Seperti pada tahun 1950an, beberapa perkampungan di Dieng tertimbun oleh tanah
akibat longsor yang kemudian banyak legenda yang menceritakan “Desa yang hilang
di Dieng”, atau yang sering terjadi adalah munculnya gas-gas beracun di sekitar
area perkebunan. Gas beracun ditimbulkan dari semacam ”rembesan-rembesan” kawah
di sekitar DTD tersebut, bahayanya gas tersebut tidak berwarna dan berbau
sehingga mampu membahayakan para petani sebab kebanyakan gas tersebut muncul
pada celah-celah lahan pertanian warga. Itulah tanda Kebesaran dan Kuasa Alloh,
agar manusa senantiasa untuk mengingatNya.
Ada satu
hal lagi yang tidak mampu di lepaskan dari Tanah Dieng, yaitu Anak Bajang Dieng
atau penduduk setempat menyebutnya Anak Gembel Dieng. Anak gembel berarti anak
yang memiliki rambut gimbal layaknya Bob Marley namun ini asli dari lahir.

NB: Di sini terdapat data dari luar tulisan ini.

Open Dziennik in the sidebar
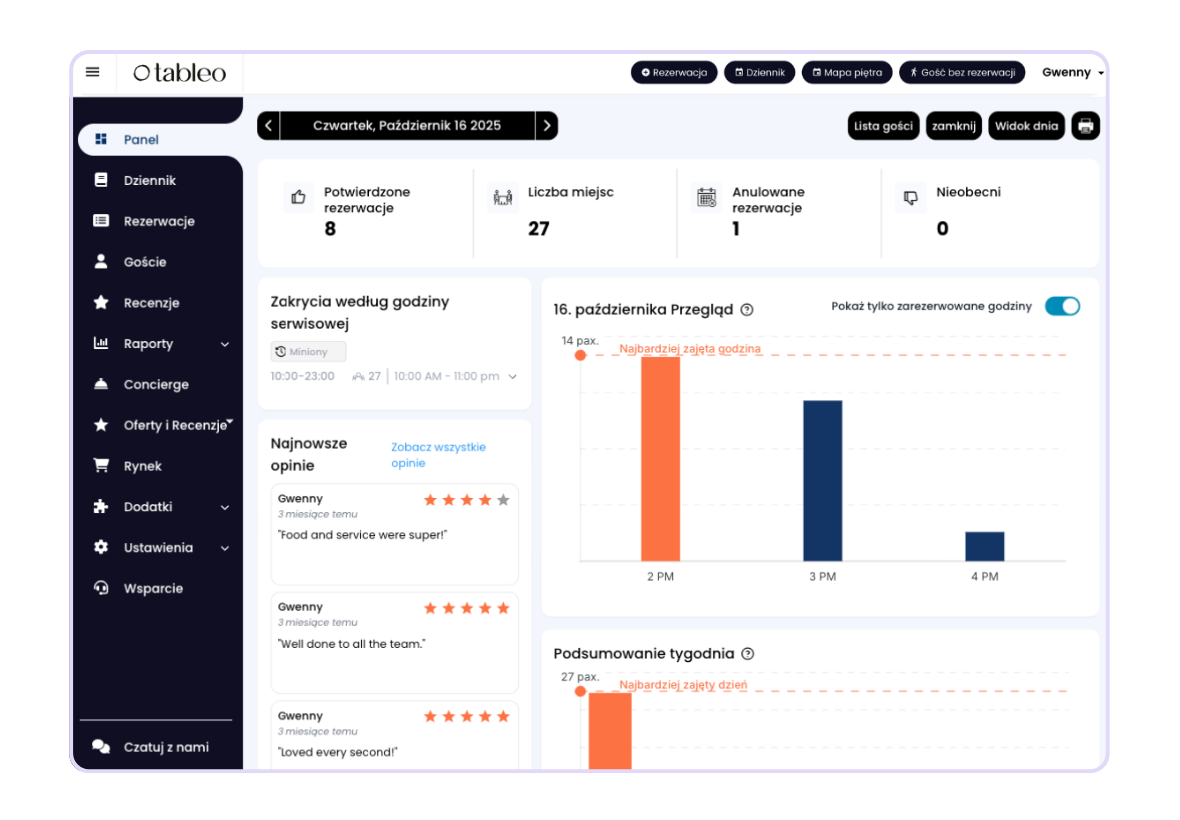Viewport: 1180px width, 820px height. 149,180
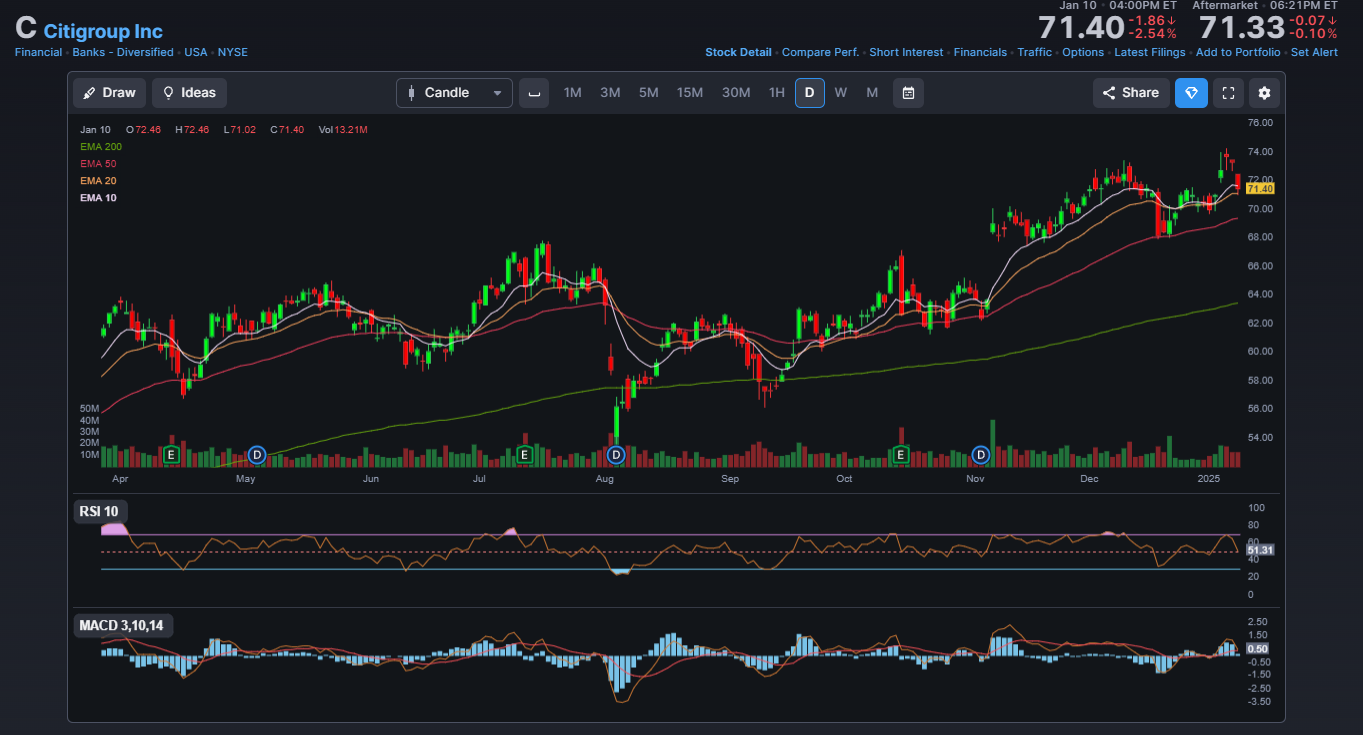Open the Ideas lightbulb button
The width and height of the screenshot is (1363, 735).
189,93
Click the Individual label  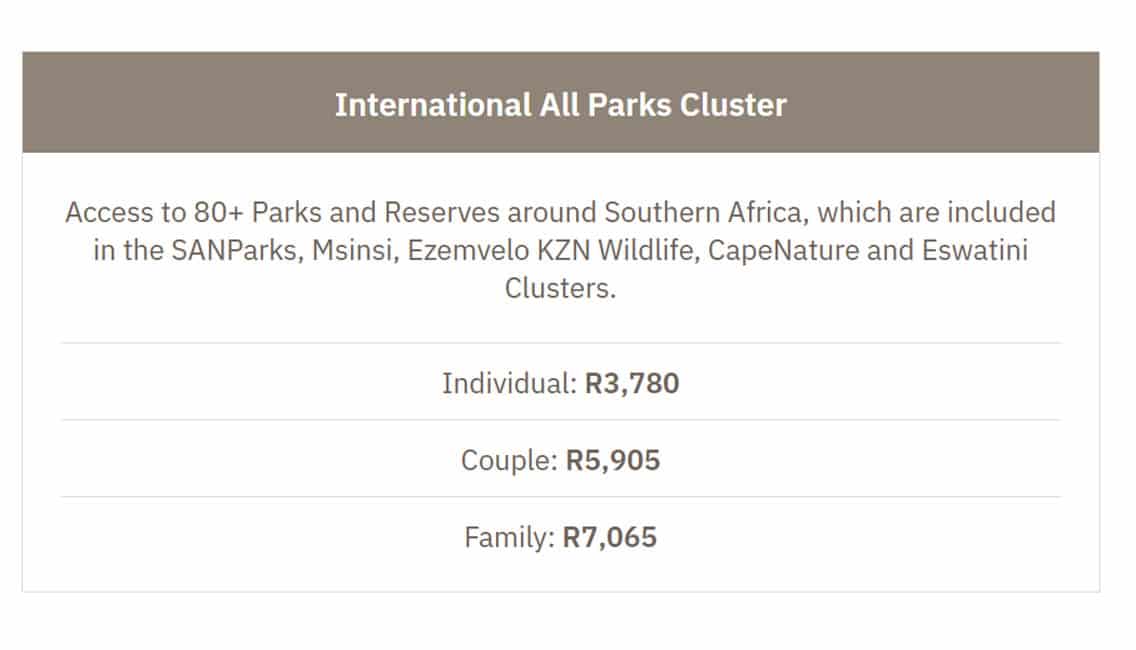[x=509, y=383]
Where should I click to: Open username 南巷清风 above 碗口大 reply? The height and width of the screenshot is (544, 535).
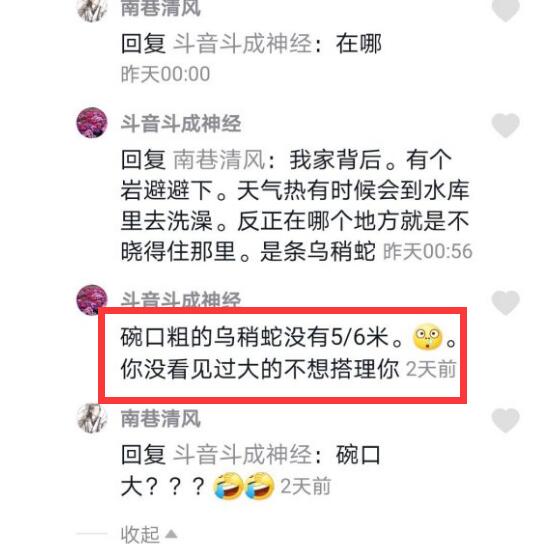tap(161, 419)
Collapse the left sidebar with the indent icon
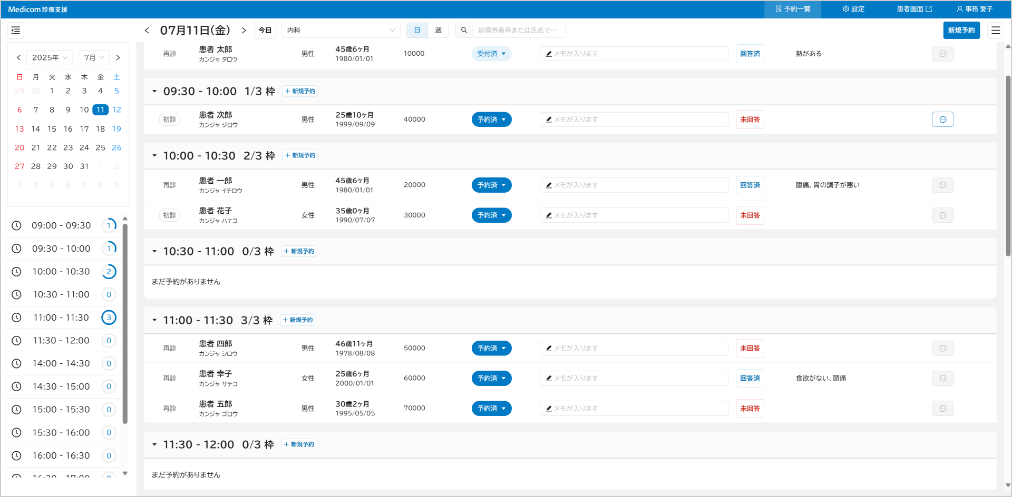Viewport: 1012px width, 497px height. point(16,30)
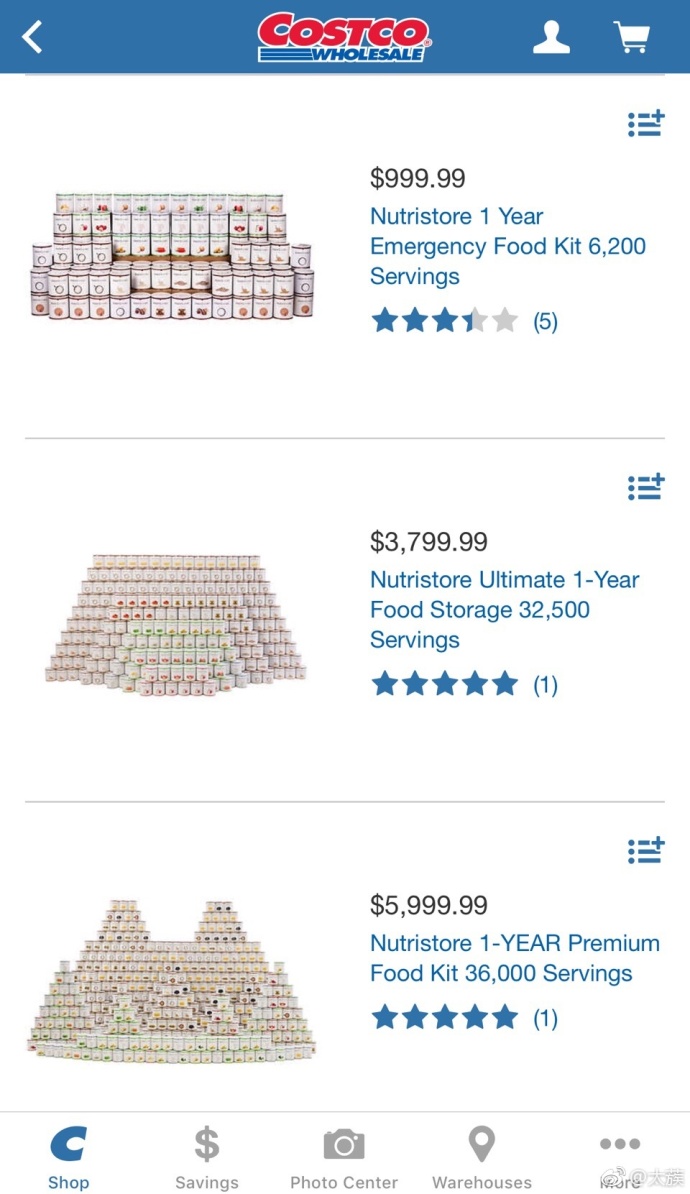Open Nutristore 1-YEAR Premium Food Kit link
690x1194 pixels.
tap(514, 958)
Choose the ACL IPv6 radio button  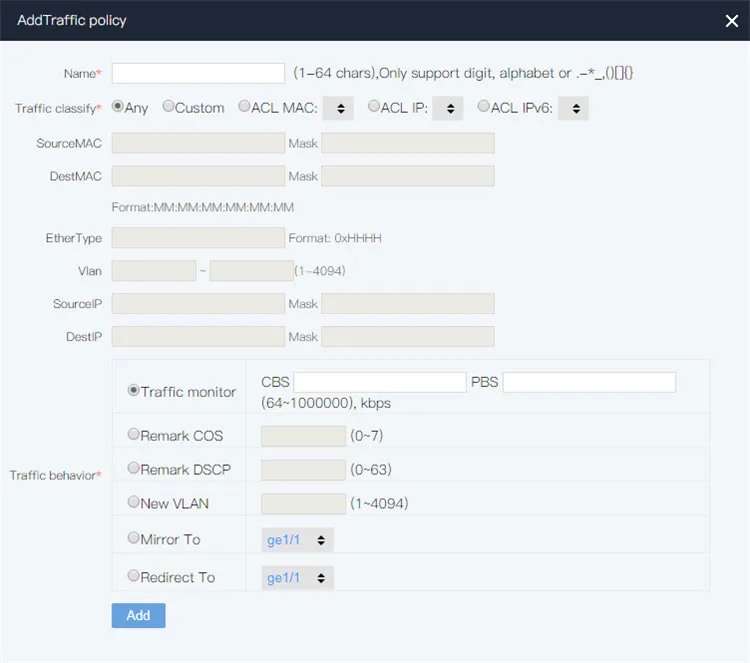(484, 107)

Kelahiran Anak Bajang ini tidak dapat diminta ataupun di tolak, melainkan
pemberian dari Sang Pencipta yang oleh penduduk setempat diyakini sebagai
titisan Nyi Roro Kidul dan sespuh dari Dieng yang dahulu pertama kali melakukan
pembukaan lahan Dieng menjadi pemukiman saat ini (yang masih aneh bagi saya adalah,
apa hubungannya dengan Nyi roro Kidul padahal Dieng itu sangat jauh letaknya
dengan pantai selatan, hehee). Ya inilah mitologi dan budaya yang memperkaya
bumi Nusantara. Rambut tersebut tidak dapat dipotong sampai si anak bajang
tersebut memintaya untuk di potong tanpa di paksa oleh siapapun (biasanya anak
bajang tersebut juga meminta sesuatu sebagai kado atau hadiah). saat pemotongan rambut anak bajang ini akan
dilaksanakan upacara atau pesta rakyat di kampung si anak tersebut tinggal,
pemotong rambut anak tersebut juga dilakukan oleh sesepuh Dieng, konon hanya
keturunan dari pendiri Dieng pula lah yang mampu memotongnya.
Kebanyakan
Penduduk Dieng bermata pencaharian sebagai petani. Hampir sebagian besar di
dataran tinggi Dieng tanahnya di gunakan sebagai lahan pertanian. Tanaman kentang
Dieng menjadi komoditi utama dan sebagai pemasok nasional. Dahulu saat Aliyah,
pernah punya teman yang merupakan asli orang Dieng. Keluarganya bermata
pencaharian bertani layaknya orang Dieng lainnya. Namun bedanya petani kentang
Dieng dengan petani kentang di daerah lainnya adalah cara berfikir mereka. Dari
hasil bumi yang mereka dapatkan, mereka sekolahkan anak-anak hingga perguruan
tinggi dan kelak saat lulus dari perguruan tinggi anak-anak mereka akan kembali
ke Dieng untuk melanjutkan usaha orang tuanya membangun Dieng. Meskipun tidak
semua penduduk Dieng seperti itu. Saat seorang sarjana ahli pertanian kembali
pada kampungnya untuk bertani, maka apa yang akan terjadi? Maka kemakmuran
suatu daerah yang didapatkan, kemakmuran yang memperhatikan ekosistem
lingkungan di daerah sekitar. Ya itulah yang saya dapatkan dari teman saya
dahulu. Mereka merantau jauh untuk mencari ilmu dan kembali untuk mengabdi,
good job guys!
Selain
dari sektor pertanian dan pemandangan alam, suhu Dieng yang lebih sering pada
kisaran 10°C kebawah menjadi keberkahan sendiri oleh segelintir orang. Saat ini
di Dieng Kulon sedang di budidayakan bunganya negeri kincir angin, ya bunga
tulip. Seorang warga Dieng mengembangbiakan bunga Tulip tersebut di Dataran
Tinggi Dieng dengan memanfaatkan suhu yang kadang mencapai -0 tersebut. Habitat
bunga tulip itu sendiri memang pada daerah berhawa sejuk atau dingin, sehingga
sangat cocok sekali untuk di budidayakan di kawasan Dieng tersebut. Jika
pemerintah daerah setempat mampu merangkul para petani tulip untuk
mengembangbiakan lagi secara maksimal tanaman tersebut, tak ayal Dieng mampu
menjadi Holland Van Javanya Indonesia. Jika Garut mampu menjadi Swiss Van Java
nya Indonesia dan Bandung adalah Paris Van Java maka kenapa tidak Dieng Menjadi Holland Van Java.